Live cell labeling and imaging: Human embryonic kidney (HEK 293) cells stably transfected with pSNAPf-EGFR were maintained at 37 °C in phenol red-free DMEM medium supplemented with 10 % fetal bovine serum (FBS), penicillin (100 units per mL), streptomycin (100 μg mL−1) and G418 (200 μg mL−1). Cells were seeded in Lab Tek II chambered coverglasses (Nalge Nunc Int). At 24 h post-seeding, cell membrane-localized SNAPf-EGFR was labeled by incubation of live HEK 293 cells stably expressing SNAPf-EGFR with SNAP-tag substrate (1 μm) for 30 min at 37 °C. Then SNAP-Surface Block (New England Biolabs) was added to the cells (final concentration 20 μm) to inhibit further labeling.
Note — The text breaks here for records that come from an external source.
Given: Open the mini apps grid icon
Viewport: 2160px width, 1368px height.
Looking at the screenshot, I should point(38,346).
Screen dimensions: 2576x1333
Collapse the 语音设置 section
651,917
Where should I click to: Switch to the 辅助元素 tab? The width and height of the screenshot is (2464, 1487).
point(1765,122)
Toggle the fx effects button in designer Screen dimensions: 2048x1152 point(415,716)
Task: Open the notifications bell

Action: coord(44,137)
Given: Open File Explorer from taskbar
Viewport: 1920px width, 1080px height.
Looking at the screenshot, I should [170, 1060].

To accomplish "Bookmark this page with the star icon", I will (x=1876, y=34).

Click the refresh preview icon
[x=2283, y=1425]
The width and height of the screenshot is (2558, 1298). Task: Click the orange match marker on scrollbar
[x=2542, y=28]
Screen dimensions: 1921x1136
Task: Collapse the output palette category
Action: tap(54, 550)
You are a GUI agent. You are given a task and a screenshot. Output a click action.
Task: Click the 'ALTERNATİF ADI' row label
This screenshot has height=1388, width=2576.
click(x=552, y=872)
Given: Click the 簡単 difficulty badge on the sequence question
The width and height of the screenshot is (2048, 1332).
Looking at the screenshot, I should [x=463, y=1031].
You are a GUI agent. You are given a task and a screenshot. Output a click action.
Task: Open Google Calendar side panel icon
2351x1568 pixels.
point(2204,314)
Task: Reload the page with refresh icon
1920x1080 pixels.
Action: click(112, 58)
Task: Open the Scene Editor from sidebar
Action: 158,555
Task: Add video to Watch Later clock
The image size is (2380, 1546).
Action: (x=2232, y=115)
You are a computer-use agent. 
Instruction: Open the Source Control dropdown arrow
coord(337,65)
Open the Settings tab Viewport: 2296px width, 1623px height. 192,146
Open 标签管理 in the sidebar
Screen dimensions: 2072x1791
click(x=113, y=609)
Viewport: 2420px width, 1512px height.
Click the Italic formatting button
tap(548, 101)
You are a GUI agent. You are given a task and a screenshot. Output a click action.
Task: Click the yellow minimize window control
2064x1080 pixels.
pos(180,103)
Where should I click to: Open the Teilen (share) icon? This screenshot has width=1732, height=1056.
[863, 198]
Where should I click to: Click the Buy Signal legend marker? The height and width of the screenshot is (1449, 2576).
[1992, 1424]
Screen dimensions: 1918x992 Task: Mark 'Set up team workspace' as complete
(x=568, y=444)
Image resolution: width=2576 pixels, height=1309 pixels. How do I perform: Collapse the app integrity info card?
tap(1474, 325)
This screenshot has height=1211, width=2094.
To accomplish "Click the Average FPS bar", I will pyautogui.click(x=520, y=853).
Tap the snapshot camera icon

Images were taken on a wide-field Axiovert 200 m Zeiss microscope using a 63× objective and fixed exposure setting. Cell nuclei were counterstained with Hoechst 33342. For imaging with medium removal, labeling was carried out as above, except that labeling medium was replaced with complete growth medium containing SNAP-Surface Block (20 μm). Images were processed using AxioVision 4.7 software.
EGF-CLIPf isolation and labeling: Expression of recombinant EGF-CLIPf-His6 was performed in SHuffle T7 E. coli (New England Biolabs). EGF-CLIPf-His6 was purified from E. coli cell lysate using Ni-NTA Agarose (Qiagen). Analysis of protein expression and purification was done with Coomassie Blue-stained SDS-PAGE. Labeling of EGF-CLIPf-His6 was carried out with EGF-CLIPf-His6 (40 μm), CLIP-Surface 488 (15 μm) and DTT (1 mm) in PBS on ice for 4 h.
Colocalization of SNAPf-EGFR and EGF-CLIPf: HEK293 cells stably expressing SNAPf-EGFR were labeled with 5 μm CBG-549-QSY7 (red) at 25 °C for 5 min. Cells were then incubated for 2 min with EGF-CLIPf labeled with CLIP-Surface 488 (green) at 500 ng mL−1 prior to imaging by confocal fluorescence microscopy. Cells were counterstained with Hoechst 33342 for nucleus (blue). Images were acquired on a Zeiss LSM 510 laser scanning confocal microscope using a 63X objective. Images were processed using LSM 510 Meta software.